Smart systems for human-machine-environment interaction
Innovations for an intelligently connected world — Bosch Research leads research into and the development of intelligent sensors, human-machine interfaces and embedded systems.
Industry 4.0, autonomous driving, care robots — connectivity and automation are the basis for our modern, connected society. Both are changing the way in which we work, communicate or manage things. The basic prerequisite for all automated technologies is that machines can find their way around quickly and without errors and act appropriately. If they “work” at the interface with humans, straightforward, reliable interaction is even more important. Seamless connections between the physical and virtual world are needed for this. The first step is to survey the environment with intelligent sensors that provide the (measurement) data for interaction. Once the data have been processed in the virtual, digital world, innovative technologies inform people via a human-machine interface (HMI), allowing them to take action themselves.
To this end, Bosch Research researches and develops not only intelligent sensors but also human-machine interfaces and so-called embedded systems. In embedded systems, tailored hardware, such as microprocessors, and software perform computations locally and autonomously to enable the systems to act autonomously.
Connecting the real and virtual worlds in a useful way
Measurement, processing, feedback and decision — this is the path that information must take from the physical to the virtual world and back again. Bosch sensors take on the role of sensory perception. They survey the physical environment and transfer this information to the virtual world. They ensure that the right data can be collected at the right time and in appropriate quality before being processed by computers. And sensors are the senses for artificial intelligence (AI) too. Whatever the type of algorithm, the quality of the sensor technology plays a decisive role in the quality of the results. Computing units built into the sensors process the data collected with the help of classic and AI algorithms. The fact that direct and local computation saves the energy and time that it would cost to move the computing operation (including data transfer) to the cloud is a particular advantage of embedded systems. For users, this extends the battery life of wireless systems such as smartphones, thus making them more convenient. At the save time, the data are highly secure as they are only processed locally. Depending on the situation, the results are made available to people via HMI technologies in order to be able to make decisions on the basis of adequate information.
From driver assistance systems and data glasses to breath analysis devices — the three hardware components sensor technology, computing unit and user interface must interact perfectly according to the particular application. Developing such systems comprising microelectronics and software for special areas of use is one of the tasks of our researchers. They also work to make the individual components for these intelligent paths more and more powerful and energy-efficient. Research into embedded AI and AI accelerators is one key area: this involves running AI algorithms efficiently in the smart sensors themselves — with maximum performance and minimum power consumption.
Futuristic technologies: from quantum sensors to retina projection
Most intelligent sensors are based on MEMS (Micro-Electro-Mechanical System) technology. Bosch is the world market leader here. Every day, the company produces around five million of these micro-sensors, e.g. for use in smartphones for measuring position or acceleration. Environmental sensors with cameras, ultrasound, radar or LiDAR are used for automated driving. Bosch is a global leader for these sensor technologies too.
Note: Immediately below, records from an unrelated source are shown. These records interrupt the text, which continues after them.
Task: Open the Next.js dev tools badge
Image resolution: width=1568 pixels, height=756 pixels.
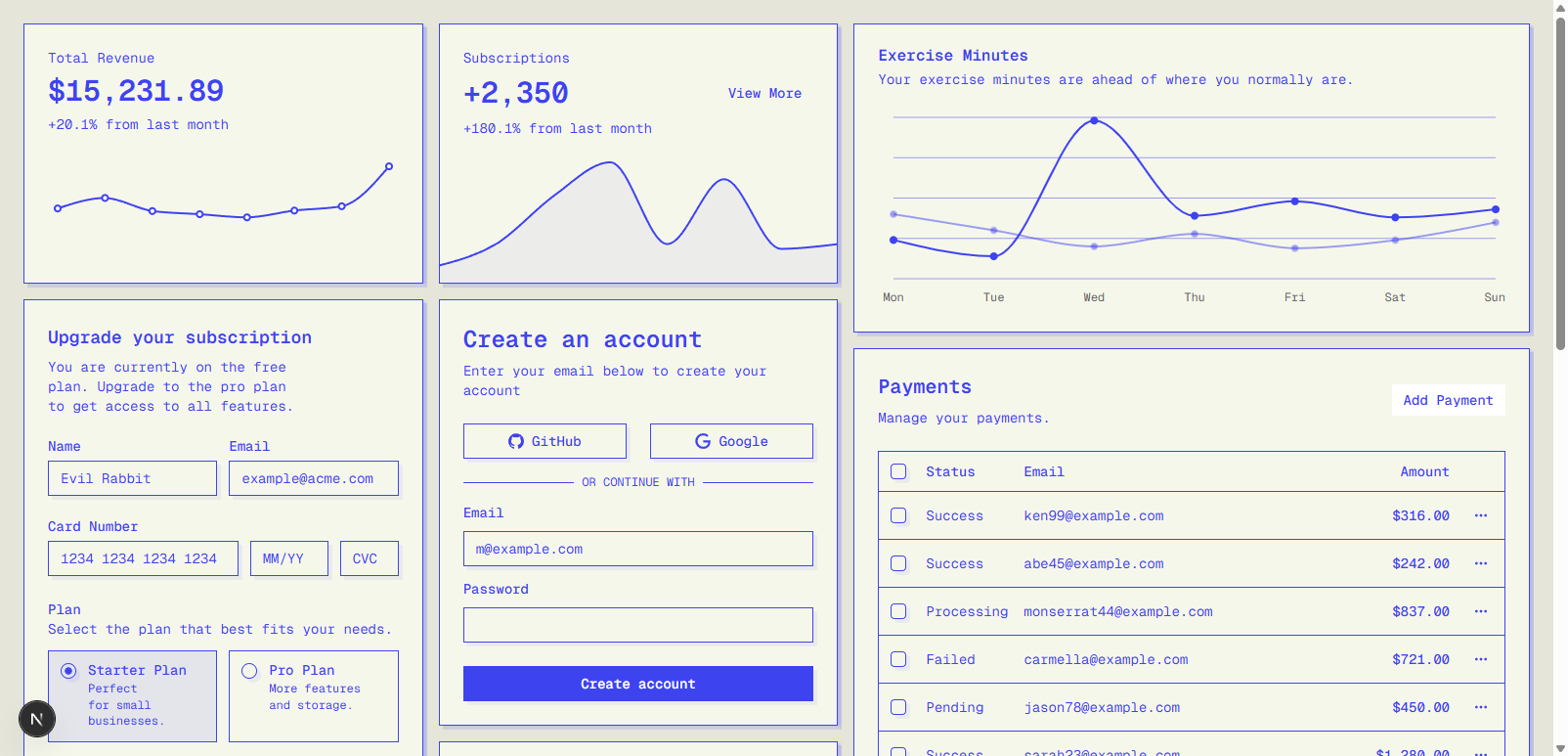Action: click(37, 719)
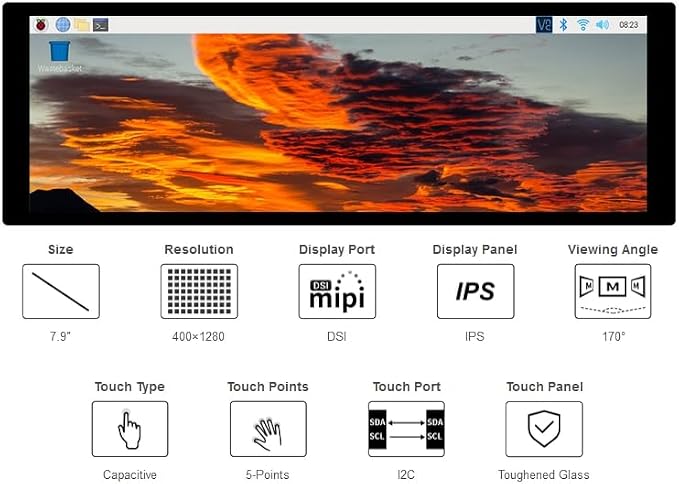Viewport: 679px width, 484px height.
Task: Launch the terminal icon in taskbar
Action: [x=100, y=25]
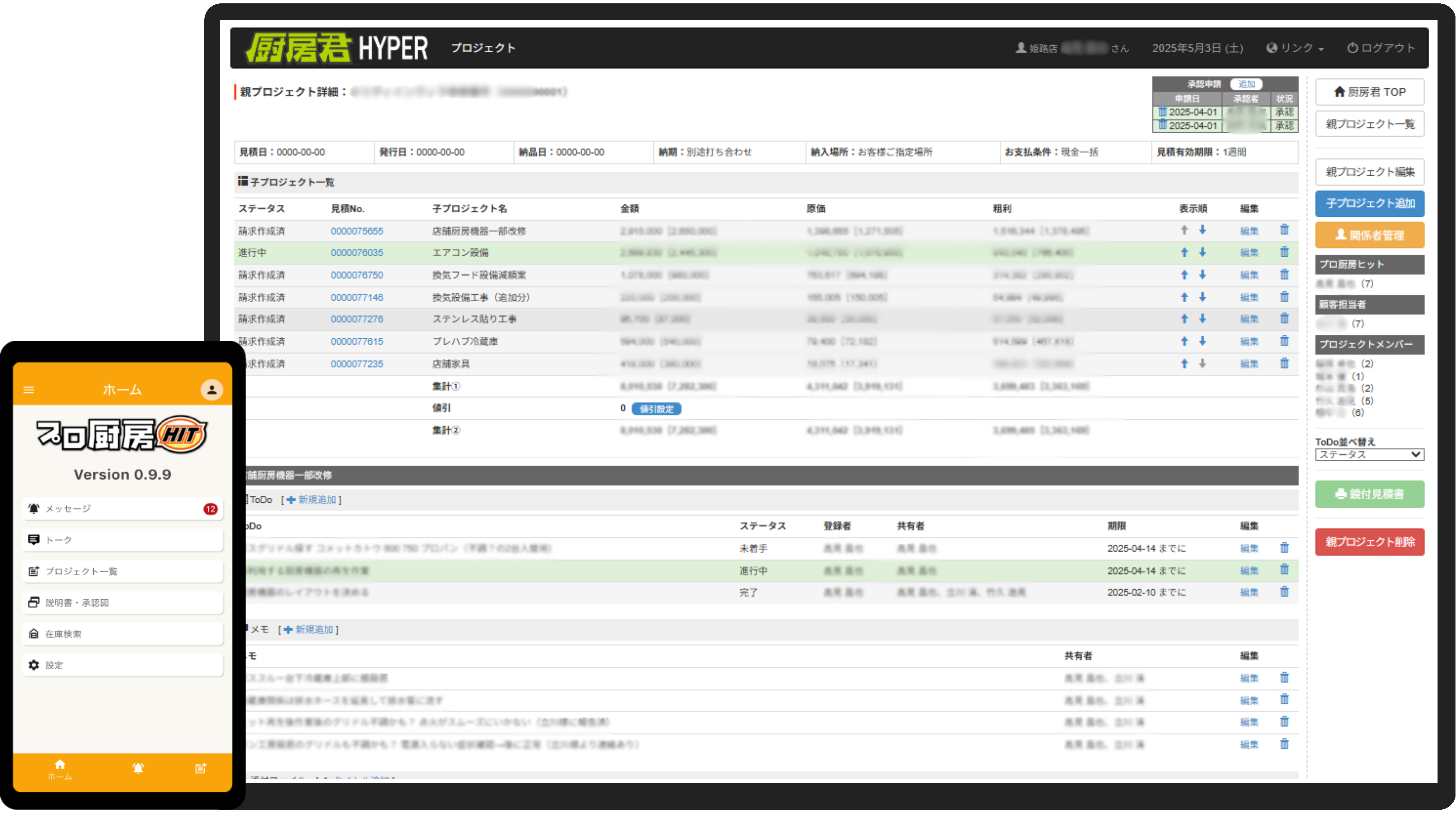
Task: Open estimate number 0000075655 link
Action: (357, 231)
Our researchers are already working on the next generation of sensor systems: quantum sensors. These can measure the quantum state of atoms and are thus much more sensitive than classic MEMS sensors. The aim of Bosch Research is to reduce the size of the quantum sensors, their power requirements and their costs to the level of MEMS sensors in the long term.
As a result, quantum sensors will offer potential in medical technology for example — for the diagnosis of neurological diseases such as Alzheimer's or Parkinson's disease. The high absolute accuracy and spatial resolution of our quantum magnetic field sensors will help us to diagnose the severity and spatial extent of, for example, degeneration of brain areas in a non-invasive manner. When it comes to creating an interface from the human brain to the outside world, we talk about so-called “brain-computer interfaces”. These special human-machine interfaces allow a direct connection between the brain and a computer for example. Possible applications include the control of machines by people with disabilities, user interfaces for everyday objects or video games and links to “augmented” or “virtual reality”.
A new area of research within sensor systems is “sensorless sensing”. The aim of this technology is to use existing wireless connections (e.g., WLAN) as sensors. This will result in new functions with no need for additional sensors.
In the area of HMI, Bosch Research is working on the next generation of data glasses which are so light and energy-saving that they can be worn all day. The basis for this is Bosch Light Drive technology which projects the requested information onto the human retina and offers numerous advantages compared to the approaches currently available.
Our research into intelligent sensors ultimately means that our technologies can record and process signals from the environment even better. The sensors survey the environment and process the data, provide feedback and make sound decisions. They bridge the gap between the physical and virtual world, allowing an automated and connected future. Work on HMI technologies helps to optimally integrate people into the real and digital environment, while allowing intelligent interaction with technical systems.